Christian,
Thanks much for your clarification statement. Yes, it helps. That is a very good set of statistics from your project.
Another set of statistics in:
GUERRA, Lorena. 2003. Human Translation versus Machine Translation and Full Post-Editing of Raw Machine Translation Output. Master's Thesis. Dublin City University.

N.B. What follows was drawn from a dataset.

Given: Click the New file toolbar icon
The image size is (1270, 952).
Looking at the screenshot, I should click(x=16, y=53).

http://www.geocities.com/mtpostediting/lorena-guerra-masters.pdf
Also:
Jeff Allen: 2004. Case Study: Implementing MT for the Translation of Pre-sales Marketing and Post-sales Software Deployment Documentation. pp 1-6. In Robert E. Frederking, Kathryn Taylor (Eds.): Machine Translation:
From Real Users to Research, 6th Conference of the Association for MachineTranslation in the Americas, AMTA 2004, Washington, DC, USA, September 28-October 2, 2004, Proceedings. Lecture Notes in Computer Science 3265 Springer 2004, ISBN 3-540-23300-8
http://www.informatik.uni-trier.de/~ley/db/conf/amta/amta2004.html#Allen04
This last one is a case study of telecom project docs which were non-controlled input texts. No doctored texts. Everything carefully logged. All working drafts of production documents saved and versioned at regular intervals. The productivity is completely provable in just a few minutes from all logged and archived info. The texts cannot be distributed because it is customer-sensitive project information for multi-million dollar projects. But for people who want to meet me in person, well, that could be discussed offline....

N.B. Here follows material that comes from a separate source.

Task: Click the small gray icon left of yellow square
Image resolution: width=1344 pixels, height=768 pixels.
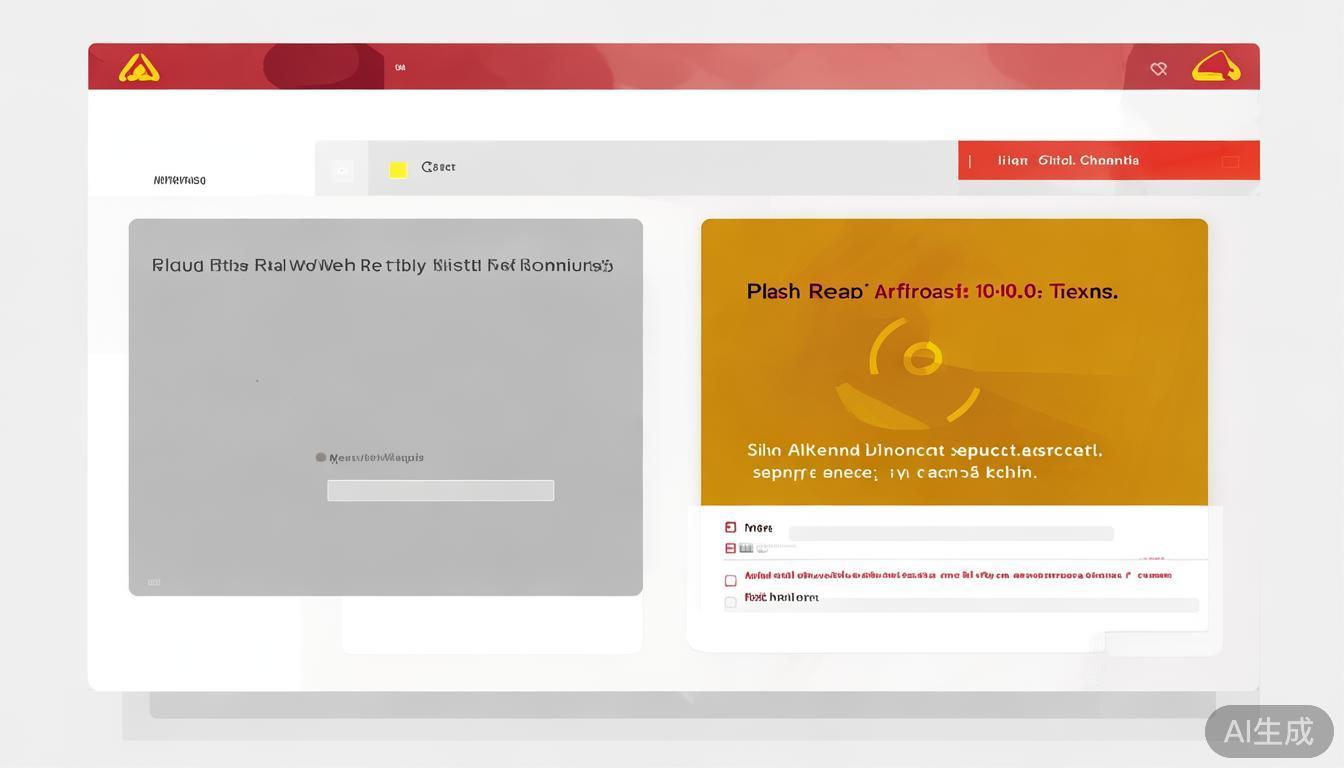Action: [x=342, y=170]
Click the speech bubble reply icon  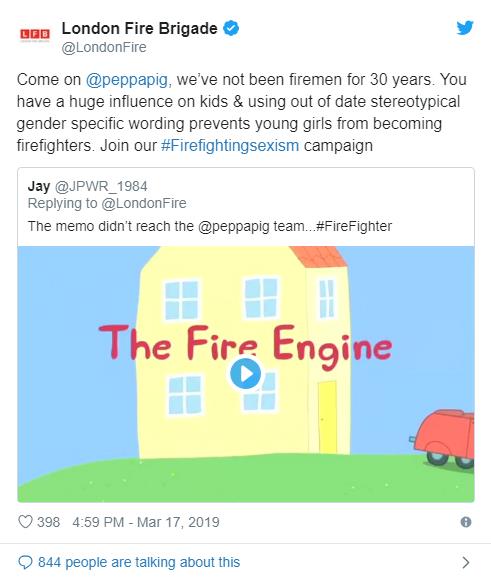pyautogui.click(x=25, y=562)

I'm currently working on an another dictionary building project based on marketing texts (entire potential corpus of a few hundred thousand words of text) with written permission of the publisher. Everything is being very carefully logged to produce another MT case study from it. The initial statistics are already very encouraging.
Christian, thanks for sharing your results with us.
Jeff
Jeff Allen http://www.geocities.com/jeffallenpubs/ [EMAIL PROTECTED] OR [EMAIL PROTECTED]
------------------
From: Christian Boitet <[EMAIL PROTECTED]>
To: "Jeff Allen" <[EMAIL PROTECTED]>, [EMAIL PROTECTED], [EMAIL PROTECTED], [email protected]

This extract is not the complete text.